- Opening Delimiter -

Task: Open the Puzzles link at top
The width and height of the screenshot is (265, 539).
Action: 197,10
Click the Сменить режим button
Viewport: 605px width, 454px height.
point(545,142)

- Closing Delimiter -

» WHAT THIS TASK INVOLVES
Restate the data word for word.

» YOUR RESPONSE
Task: Open the Puzzles link at top
The width and height of the screenshot is (265, 539).
Action: 197,10
Click the Сменить режим button
Viewport: 605px width, 454px height.
point(545,142)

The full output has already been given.